2024 IIHF Women's World Championship Division III

Tournament details
- Host countries: Croatia Estonia
- Venues: 2 (in 2 host cities)
- Dates: 11–17 March 24–29 March
- Teams: 11

= 2024 IIHF Women's World Championship Division III =

Women's ice hockey tournaments

The 2024 IIHF Women's World Championship Division III comprised two international ice hockey tournaments of the 2024 Women's Ice Hockey World Championships organised by the International Ice Hockey Federation (IIHF).

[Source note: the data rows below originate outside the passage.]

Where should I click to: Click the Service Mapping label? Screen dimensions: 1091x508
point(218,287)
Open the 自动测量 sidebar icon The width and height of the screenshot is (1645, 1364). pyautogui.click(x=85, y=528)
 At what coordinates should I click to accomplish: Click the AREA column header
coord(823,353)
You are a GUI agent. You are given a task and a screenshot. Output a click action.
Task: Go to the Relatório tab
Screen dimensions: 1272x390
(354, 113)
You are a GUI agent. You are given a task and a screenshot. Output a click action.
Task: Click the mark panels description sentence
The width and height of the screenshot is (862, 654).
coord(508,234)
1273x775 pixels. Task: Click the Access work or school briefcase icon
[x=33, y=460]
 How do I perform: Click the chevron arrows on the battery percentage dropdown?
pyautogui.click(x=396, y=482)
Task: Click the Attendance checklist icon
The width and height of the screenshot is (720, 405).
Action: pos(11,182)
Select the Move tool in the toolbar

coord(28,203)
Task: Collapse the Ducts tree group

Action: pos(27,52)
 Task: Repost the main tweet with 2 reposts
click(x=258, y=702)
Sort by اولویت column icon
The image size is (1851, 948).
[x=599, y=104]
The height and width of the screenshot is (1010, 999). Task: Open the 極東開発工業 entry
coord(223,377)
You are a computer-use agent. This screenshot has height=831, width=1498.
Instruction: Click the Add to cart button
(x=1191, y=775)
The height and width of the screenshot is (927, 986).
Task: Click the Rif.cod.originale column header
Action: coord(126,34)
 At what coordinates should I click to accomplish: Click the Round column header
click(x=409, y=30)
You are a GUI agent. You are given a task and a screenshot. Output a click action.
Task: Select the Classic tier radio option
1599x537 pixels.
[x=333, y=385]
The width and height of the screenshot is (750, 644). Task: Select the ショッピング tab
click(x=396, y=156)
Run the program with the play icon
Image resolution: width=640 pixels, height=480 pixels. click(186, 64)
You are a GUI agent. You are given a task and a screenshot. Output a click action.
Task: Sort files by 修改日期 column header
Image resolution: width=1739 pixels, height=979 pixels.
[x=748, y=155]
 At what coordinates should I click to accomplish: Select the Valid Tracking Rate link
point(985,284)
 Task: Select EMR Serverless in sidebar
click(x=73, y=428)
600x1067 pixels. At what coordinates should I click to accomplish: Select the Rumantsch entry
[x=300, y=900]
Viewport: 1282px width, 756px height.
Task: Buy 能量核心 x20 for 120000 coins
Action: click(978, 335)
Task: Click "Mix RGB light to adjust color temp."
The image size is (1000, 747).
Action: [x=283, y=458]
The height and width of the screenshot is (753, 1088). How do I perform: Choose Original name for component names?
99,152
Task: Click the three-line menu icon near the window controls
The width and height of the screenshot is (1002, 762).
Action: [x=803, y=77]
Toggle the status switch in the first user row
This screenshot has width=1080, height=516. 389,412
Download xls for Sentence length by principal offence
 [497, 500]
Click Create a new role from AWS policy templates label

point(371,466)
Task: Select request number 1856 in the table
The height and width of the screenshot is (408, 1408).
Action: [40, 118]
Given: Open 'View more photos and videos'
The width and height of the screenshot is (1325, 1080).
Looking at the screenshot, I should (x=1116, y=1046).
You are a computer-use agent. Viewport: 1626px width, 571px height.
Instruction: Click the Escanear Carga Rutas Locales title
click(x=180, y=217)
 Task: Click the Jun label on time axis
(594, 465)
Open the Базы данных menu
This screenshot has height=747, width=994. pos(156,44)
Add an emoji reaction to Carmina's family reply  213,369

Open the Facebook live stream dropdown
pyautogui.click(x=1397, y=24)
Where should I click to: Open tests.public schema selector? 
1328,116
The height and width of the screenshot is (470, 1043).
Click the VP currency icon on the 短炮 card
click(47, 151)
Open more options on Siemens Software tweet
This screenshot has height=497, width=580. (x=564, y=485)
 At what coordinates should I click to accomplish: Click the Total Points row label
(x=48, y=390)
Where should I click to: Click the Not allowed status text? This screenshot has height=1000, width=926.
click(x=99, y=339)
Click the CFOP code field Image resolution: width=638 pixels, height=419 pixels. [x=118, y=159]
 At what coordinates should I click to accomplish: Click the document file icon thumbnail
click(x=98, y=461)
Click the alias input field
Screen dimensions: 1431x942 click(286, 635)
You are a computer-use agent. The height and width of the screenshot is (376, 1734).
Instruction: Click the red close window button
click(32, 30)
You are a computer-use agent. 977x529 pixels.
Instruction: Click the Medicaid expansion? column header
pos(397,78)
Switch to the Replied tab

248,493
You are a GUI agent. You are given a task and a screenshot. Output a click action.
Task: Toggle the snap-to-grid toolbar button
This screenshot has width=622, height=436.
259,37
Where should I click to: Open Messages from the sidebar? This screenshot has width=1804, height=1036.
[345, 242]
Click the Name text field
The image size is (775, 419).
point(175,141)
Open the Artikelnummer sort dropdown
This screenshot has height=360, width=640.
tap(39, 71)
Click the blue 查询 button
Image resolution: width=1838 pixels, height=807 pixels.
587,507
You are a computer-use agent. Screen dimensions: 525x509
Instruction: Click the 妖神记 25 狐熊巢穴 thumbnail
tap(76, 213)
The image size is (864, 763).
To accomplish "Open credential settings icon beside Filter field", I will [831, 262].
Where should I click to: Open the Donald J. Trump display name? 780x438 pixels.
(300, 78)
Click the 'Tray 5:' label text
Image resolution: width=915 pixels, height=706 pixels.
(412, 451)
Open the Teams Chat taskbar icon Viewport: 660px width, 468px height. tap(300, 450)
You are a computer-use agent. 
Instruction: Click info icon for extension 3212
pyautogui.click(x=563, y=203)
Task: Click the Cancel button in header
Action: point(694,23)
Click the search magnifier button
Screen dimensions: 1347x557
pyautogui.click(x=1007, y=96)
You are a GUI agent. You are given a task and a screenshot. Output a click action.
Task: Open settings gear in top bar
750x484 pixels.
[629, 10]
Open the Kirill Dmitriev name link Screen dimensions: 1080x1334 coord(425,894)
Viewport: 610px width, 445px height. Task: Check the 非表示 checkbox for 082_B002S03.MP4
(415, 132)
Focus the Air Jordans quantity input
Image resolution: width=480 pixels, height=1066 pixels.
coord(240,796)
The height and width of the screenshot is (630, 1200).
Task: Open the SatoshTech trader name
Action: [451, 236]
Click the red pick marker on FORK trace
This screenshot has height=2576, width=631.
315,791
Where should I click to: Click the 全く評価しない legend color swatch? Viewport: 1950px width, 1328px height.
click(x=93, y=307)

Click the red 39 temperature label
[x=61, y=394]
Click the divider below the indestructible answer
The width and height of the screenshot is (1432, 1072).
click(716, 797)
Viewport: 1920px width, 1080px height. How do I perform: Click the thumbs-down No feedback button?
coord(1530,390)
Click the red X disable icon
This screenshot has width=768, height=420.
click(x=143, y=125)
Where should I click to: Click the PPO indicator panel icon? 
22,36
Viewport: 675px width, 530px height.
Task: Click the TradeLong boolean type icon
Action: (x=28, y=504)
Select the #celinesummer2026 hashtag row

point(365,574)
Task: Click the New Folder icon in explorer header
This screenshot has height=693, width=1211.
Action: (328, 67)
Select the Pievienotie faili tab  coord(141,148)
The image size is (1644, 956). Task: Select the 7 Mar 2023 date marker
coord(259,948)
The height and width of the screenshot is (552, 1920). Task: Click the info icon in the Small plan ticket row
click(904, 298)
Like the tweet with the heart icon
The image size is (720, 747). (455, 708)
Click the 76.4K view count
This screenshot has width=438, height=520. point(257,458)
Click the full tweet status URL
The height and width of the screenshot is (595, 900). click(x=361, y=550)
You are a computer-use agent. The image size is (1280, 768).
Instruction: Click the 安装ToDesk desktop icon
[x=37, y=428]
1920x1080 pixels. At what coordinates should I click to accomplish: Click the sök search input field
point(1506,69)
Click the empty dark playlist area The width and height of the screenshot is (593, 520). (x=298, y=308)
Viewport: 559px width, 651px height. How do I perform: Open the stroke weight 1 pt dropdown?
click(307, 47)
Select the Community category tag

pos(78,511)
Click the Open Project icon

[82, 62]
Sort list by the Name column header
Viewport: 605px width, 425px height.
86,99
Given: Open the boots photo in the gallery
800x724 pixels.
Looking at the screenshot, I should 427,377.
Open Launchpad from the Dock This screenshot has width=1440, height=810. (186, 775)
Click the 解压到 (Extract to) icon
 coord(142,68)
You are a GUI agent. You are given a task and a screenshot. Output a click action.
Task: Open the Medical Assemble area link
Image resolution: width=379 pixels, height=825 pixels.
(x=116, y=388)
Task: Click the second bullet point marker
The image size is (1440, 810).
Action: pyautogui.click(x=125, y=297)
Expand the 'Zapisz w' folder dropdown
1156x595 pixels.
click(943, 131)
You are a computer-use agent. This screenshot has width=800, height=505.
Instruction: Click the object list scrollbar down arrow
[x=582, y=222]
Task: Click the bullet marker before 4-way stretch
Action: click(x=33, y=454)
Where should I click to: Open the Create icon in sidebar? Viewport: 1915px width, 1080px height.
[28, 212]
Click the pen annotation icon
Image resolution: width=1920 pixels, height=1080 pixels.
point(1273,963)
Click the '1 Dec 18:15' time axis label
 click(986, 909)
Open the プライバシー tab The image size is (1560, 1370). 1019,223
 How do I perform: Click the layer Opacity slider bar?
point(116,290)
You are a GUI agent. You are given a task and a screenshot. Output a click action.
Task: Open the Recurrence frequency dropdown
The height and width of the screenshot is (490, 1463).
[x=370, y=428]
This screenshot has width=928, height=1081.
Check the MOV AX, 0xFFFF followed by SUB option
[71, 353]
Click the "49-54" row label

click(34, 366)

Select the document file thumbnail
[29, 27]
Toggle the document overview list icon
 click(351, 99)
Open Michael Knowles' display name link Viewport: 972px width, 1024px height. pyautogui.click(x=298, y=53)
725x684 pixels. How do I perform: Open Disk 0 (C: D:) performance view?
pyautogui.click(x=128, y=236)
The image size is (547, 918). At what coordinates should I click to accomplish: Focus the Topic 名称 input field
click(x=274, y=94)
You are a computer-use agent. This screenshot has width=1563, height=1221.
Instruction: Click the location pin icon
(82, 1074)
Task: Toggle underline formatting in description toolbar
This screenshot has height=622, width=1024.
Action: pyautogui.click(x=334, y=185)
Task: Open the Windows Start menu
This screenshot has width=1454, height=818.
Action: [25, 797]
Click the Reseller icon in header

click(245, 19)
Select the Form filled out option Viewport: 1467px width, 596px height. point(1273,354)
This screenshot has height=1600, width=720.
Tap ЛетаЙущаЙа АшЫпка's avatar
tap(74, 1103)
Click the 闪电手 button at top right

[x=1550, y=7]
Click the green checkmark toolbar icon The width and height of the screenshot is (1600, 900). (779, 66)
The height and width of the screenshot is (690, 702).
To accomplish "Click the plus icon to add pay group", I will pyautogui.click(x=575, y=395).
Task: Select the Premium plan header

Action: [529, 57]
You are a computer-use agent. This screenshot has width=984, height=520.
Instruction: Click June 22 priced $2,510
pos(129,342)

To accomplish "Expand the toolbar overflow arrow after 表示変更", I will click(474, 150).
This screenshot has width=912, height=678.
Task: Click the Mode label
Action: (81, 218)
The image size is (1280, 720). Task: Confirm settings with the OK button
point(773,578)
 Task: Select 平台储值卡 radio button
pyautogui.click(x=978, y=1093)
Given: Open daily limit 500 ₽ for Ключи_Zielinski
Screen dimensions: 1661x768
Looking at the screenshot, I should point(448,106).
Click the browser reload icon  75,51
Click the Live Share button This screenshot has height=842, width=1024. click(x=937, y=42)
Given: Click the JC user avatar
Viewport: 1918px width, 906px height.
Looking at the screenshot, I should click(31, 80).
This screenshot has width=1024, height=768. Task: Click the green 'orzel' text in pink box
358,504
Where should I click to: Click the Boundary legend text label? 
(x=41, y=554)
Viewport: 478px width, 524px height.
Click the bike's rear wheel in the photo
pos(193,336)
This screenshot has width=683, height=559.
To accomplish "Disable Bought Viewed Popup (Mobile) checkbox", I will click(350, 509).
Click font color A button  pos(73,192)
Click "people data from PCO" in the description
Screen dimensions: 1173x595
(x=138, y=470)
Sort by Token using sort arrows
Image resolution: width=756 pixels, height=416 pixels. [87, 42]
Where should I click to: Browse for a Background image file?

The Group A tournament was played in Zagreb, Croatia from 11 to 17 March and Group B in Kohtla-Järve, Estonia, from 24 to 29 March 2024. The IIHF has indicated that they met in February to discuss Israel's participation in the Group B tournament.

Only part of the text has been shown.